## Aufgaben im Überblick
A. Nennen Sie alle Urteile des BSG, die im Auszug zur Sperrzeit angeführt werden, jeweils mit Datum und Aktenzeichen.
B. Geben Sie sämtliche Zeilen der folgenden Auflistung als nummerierte Liste ohne Leerzeilen wieder.

## Auszug
-=-=-
Rz. 654

Mit dem Beginn der Sperrzeit wird ihr Eintritt beschrieben. Den regelt Abs. 2 abschließend. Die Sperrzeit tritt kraft Gesetzes ein. Sie beginnt grundsätzlich am Tag nach dem Ereignis, das den Eintritt der Sperrzeit begründet (Abs. 2 Satz 1). Eine Konkurrenz zu anderen Ruhenstatbeständen besteht nicht. D.h., dass eine Sperrzeit auch zeitgleich mit anderen Ruhenstatbeständen festgestellt werden und ganz oder teilweise parallel dazu ablaufen kann. Auf den Bezug von Alg kommt es nicht an (BSG, Urteil v. 5.8.1999, B 7 AL 14/99 R). In dieser Entscheidung hat das BSG ausgeführt, dass es keinen Einfluss auf die in Abs. 1 Satz 2 Nr. 1 geforderte Kausalität hat, wenn Alg erst für einen Zeitpunkt beansprucht wird, zu dem ohnedies etwa aufgrund einer einem Aufhebungsvertrag vorausgegangenen Kündigung durch den Arbeitgeber Arbeitslosigkeit bestanden hätte. Die Frage nach der Berücksichtigung hypothetischer Geschehensabläufe stellt sich nicht, schon zuvor habe das BSG ausdrücklich eine Kausalität für den Fall einer einvernehmlichen Beendigung des Beschäftigungsverhältnisses zu dem Zeitpunkt bejaht, zu dem ohnedies gekündigt worden wäre (BSG, Urteil v. 12.4.1984, 7 RAr 28/83). Daraus ergibt sich, dass es auch nicht darauf ankommt, ob Alg überhaupt beantragt worden ist.

 

Rz. 655

Schon nach früherer Auffassung des BSG hat der Gesetzgeber im Arbeitsförderungsgesetz (AFG) in Abkehr von den Regelungen im Gesetz über Arbeitsvermittlung und Arbeitslosenversicherung (AVAVG) von einer Bindung der Sperrzeit an Entstehung und Fortbestand des Leistungsanspruchs bewusst abgesehen, also gezielt auf die Prüfung einer konkreten Schädigung verzichtet, um eine weitgehende Vereinfachung der Bearbeitung der Leistungsfälle zu erreichen. Die Sperrzeit soll einheitlich mit dem Tag nach dem die Sperrzeit begründenden Ereignis beginnen und danach ohne Rücksicht darauf kalendermäßig ablaufen, ob, wann und wie lange der Arbeitslose Leistungen wegen Arbeitslosigkeit erhält oder erhalten kann (BSG, Urteil v. 22.7.1982, 7 RAr 93/81, und v. 5.6.1997, 7 RAr 22/96). Hierbei ist anders als nach den Regelungen des AVAVG für Beginn und Ablauf der Sperrzeit unerheblich, ob ein Leistungsanspruch überhaupt entsteht oder z. B. wegen eines Ruhens des Anspruchs aus anderen Gründen nicht geltend gemacht werden kann. Von früherer anderer Rechtsprechung hat sich das BSG abgewandt, weil sie unter Berücksichtigung von Wortlaut, historischer Entwicklung des § 119 AFG und der systematisch mit der Sperrzeit zusammenhängenden Vorschriften dem ausdrücklichen gesetzgeberischen Ziel widerspricht. Eine Sperrzeit kann nicht (rückwirkend) wegen fehlender Kausalität im Hinblick auf eine ohnehin eingetretene Arbeitslosigkeit entfallen. Den maßgeblichen Vorschriften des AFG ist eine entsprechende Regelung weder unmittelbar noch durch teleologische Reduktion zu entnehmen.
-=-=-
## Eingabe zur Aufgabe
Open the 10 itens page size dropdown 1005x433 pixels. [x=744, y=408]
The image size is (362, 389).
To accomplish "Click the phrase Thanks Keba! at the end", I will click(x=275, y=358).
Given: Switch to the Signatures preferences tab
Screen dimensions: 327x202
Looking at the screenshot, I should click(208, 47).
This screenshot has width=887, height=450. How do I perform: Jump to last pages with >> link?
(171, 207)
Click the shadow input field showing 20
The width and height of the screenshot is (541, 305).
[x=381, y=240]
-=-=-
## Antworten je Aufgabe
A.
- Urteil v. 5.8.1999, B 7 AL 14/99 R
- Urteil v. 12.4.1984, 7 RAr 28/83
- Urteil v. 22.7.1982, 7 RAr 93/81
- Urteil v. 5.6.1997, 7 RAr 22/96

B.
1. Open the 10 itens page size dropdown 1005x433 pixels. [x=744, y=408]
2. The image size is (362, 389).
3. To accomplish "Click the phrase Thanks Keba! at the end", I will click(x=275, y=358).
4. Given: Switch to the Signatures preferences tab
5. Screen dimensions: 327x202
6. Looking at the screenshot, I should click(208, 47).
7. This screenshot has width=887, height=450. How do I perform: Jump to last pages with >> link?
8. (171, 207)
9. Click the shadow input field showing 20
10. The width and height of the screenshot is (541, 305).
11. [x=381, y=240]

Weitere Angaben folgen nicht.